| GOAL OF THE EXERCISE |
What is needed here is every line of the records that includes "Given".

| DATA SHOWN |
=-=-=

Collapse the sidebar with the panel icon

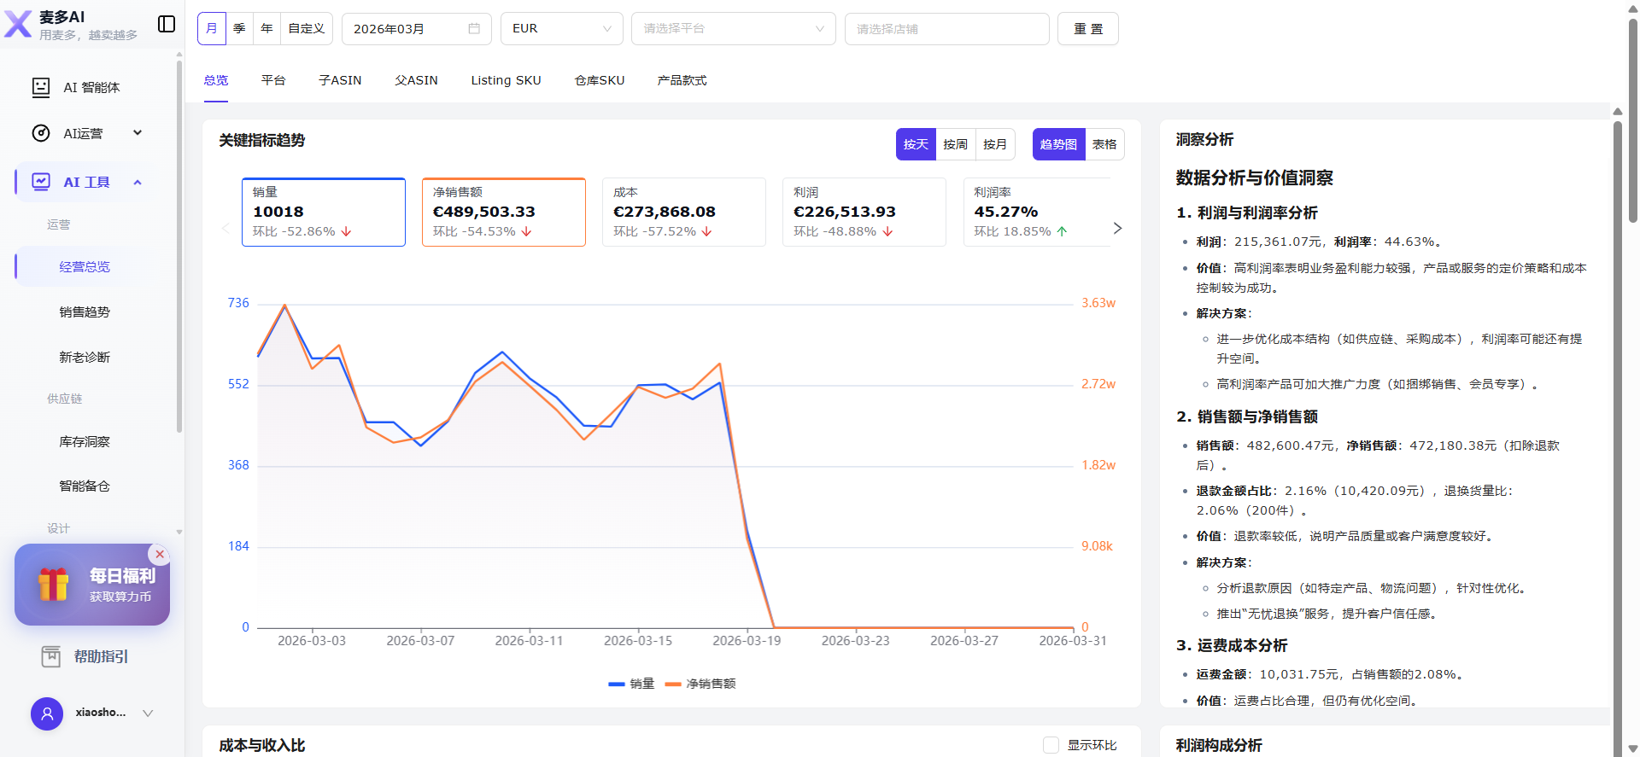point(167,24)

=-=-=

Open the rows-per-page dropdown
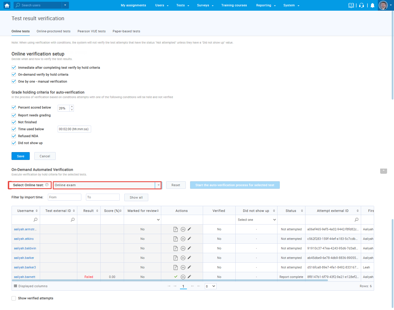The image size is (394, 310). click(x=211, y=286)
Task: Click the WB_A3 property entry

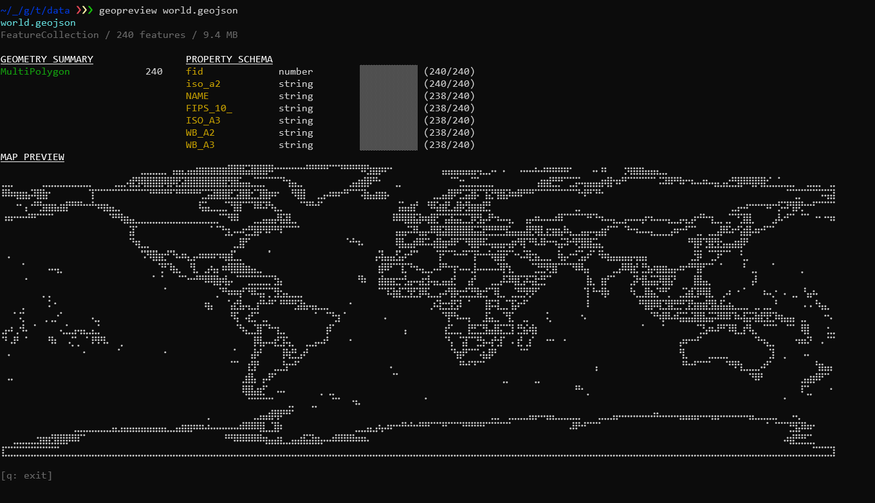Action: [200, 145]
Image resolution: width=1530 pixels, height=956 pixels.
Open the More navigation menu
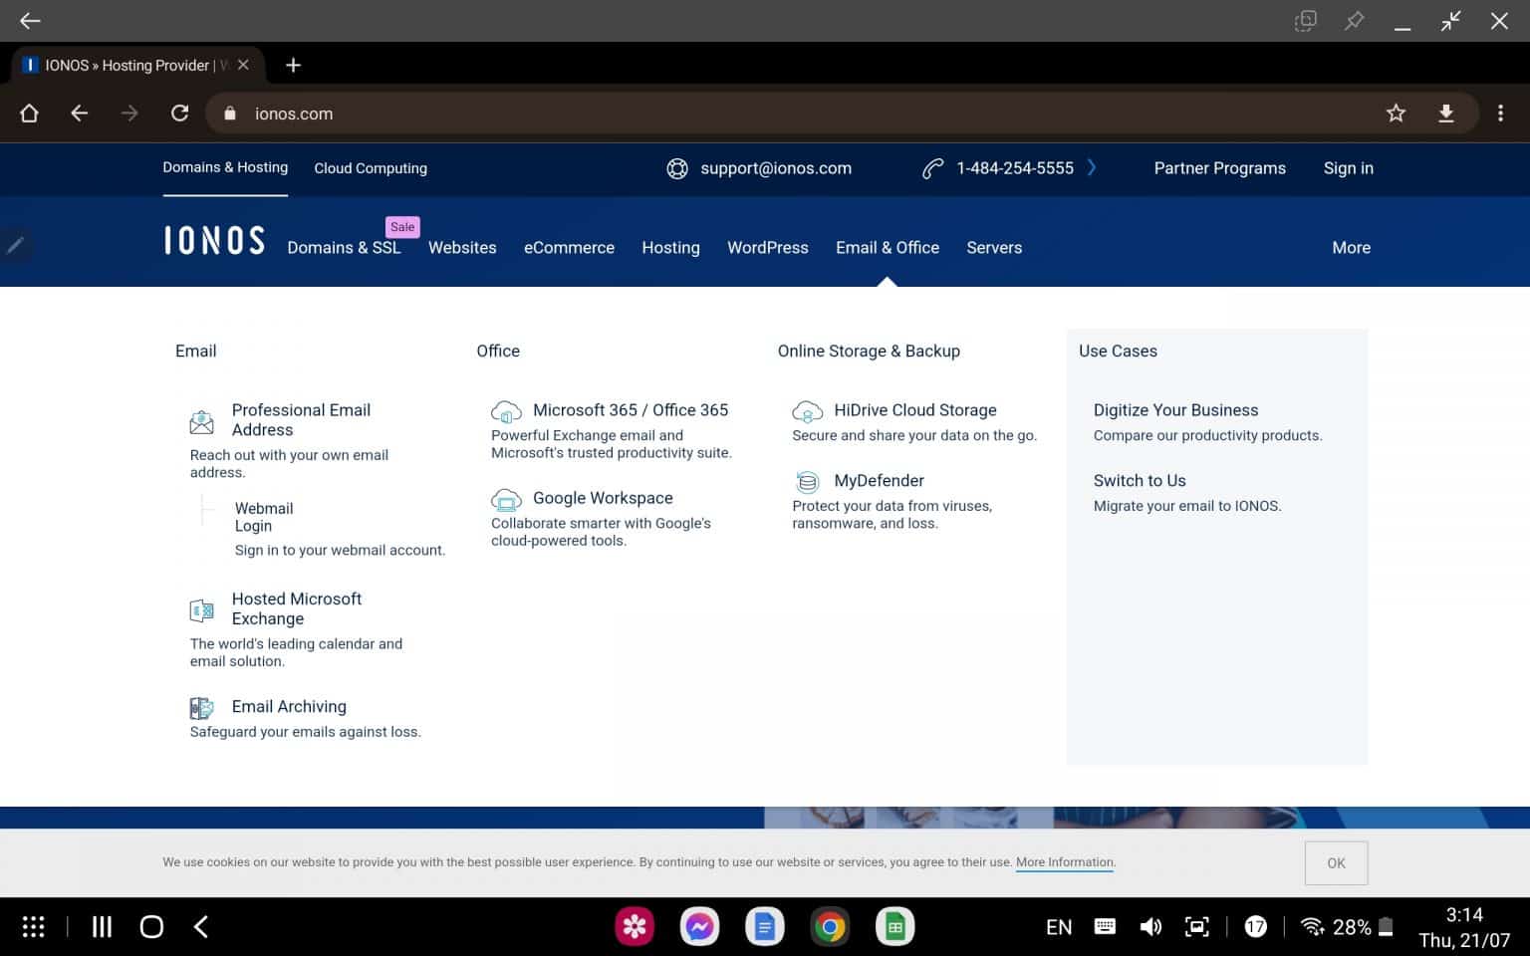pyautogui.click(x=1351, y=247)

=-=-=

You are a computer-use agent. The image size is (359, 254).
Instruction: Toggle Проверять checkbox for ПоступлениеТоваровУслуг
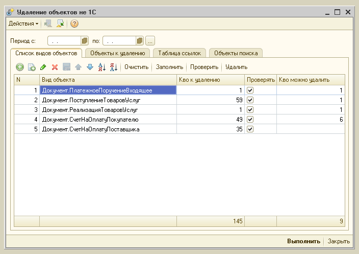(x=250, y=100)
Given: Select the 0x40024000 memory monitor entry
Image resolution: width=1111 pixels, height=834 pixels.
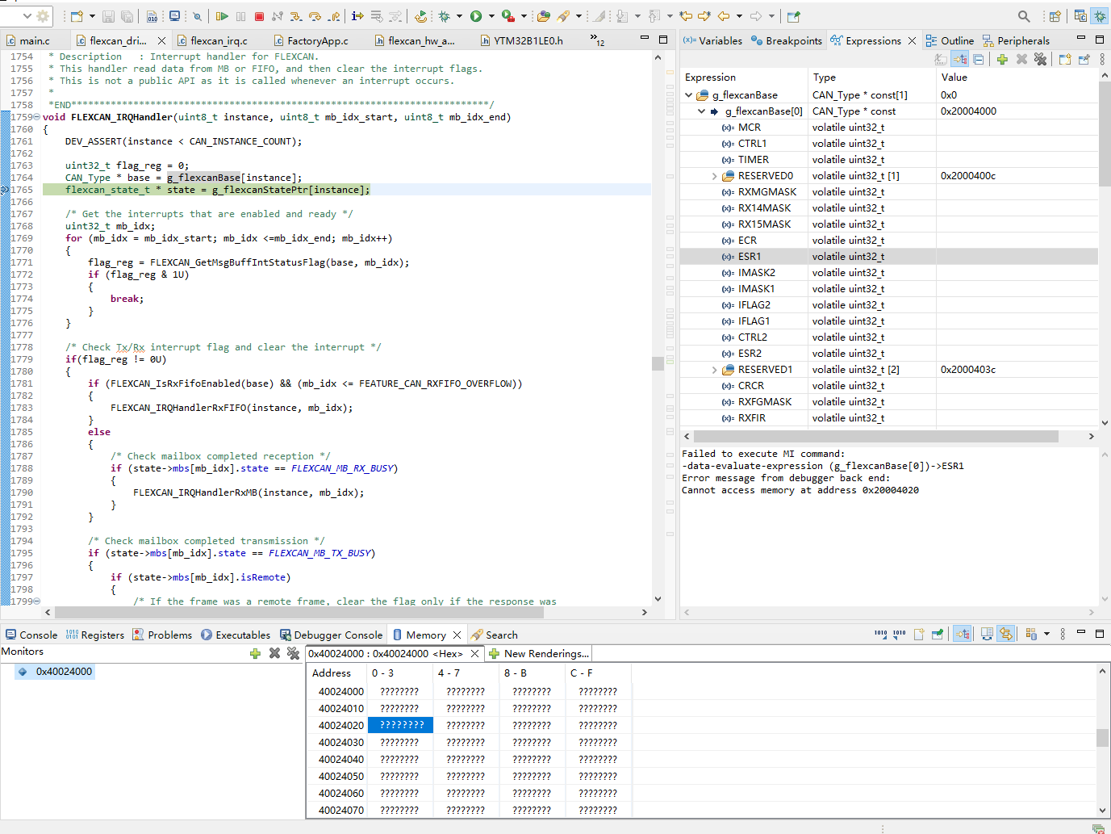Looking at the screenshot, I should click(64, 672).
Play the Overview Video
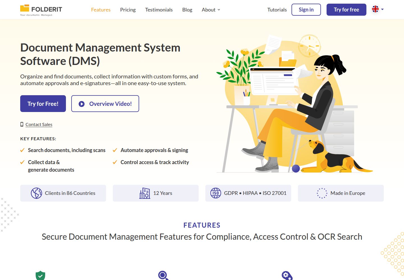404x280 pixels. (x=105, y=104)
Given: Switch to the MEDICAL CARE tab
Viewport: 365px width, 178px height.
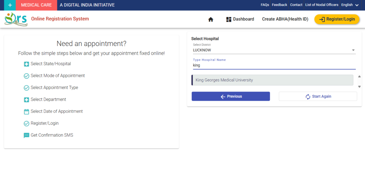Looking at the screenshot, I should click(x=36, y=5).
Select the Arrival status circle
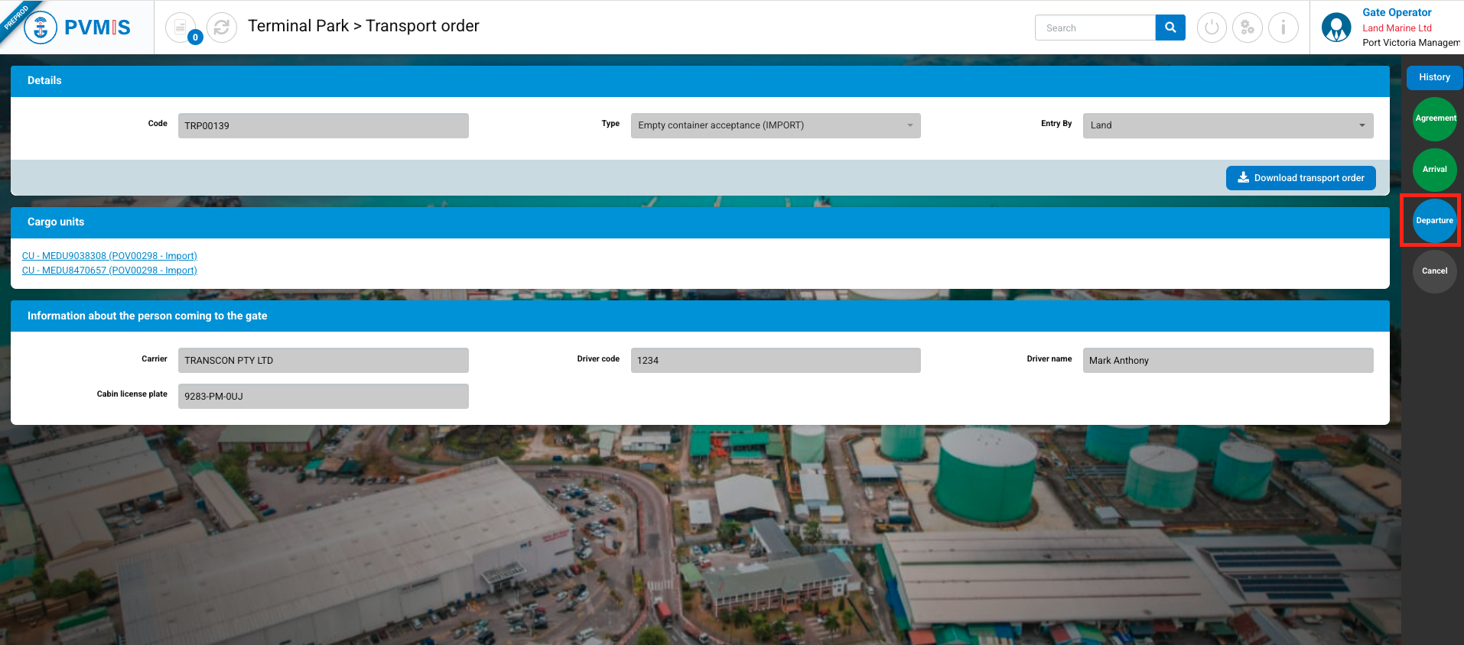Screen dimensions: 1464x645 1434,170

=-=-=

| SOLVED PROBLEM |
Given: Select the 0x40024000 memory monitor entry
Given: Switch to the MEDICAL CARE tab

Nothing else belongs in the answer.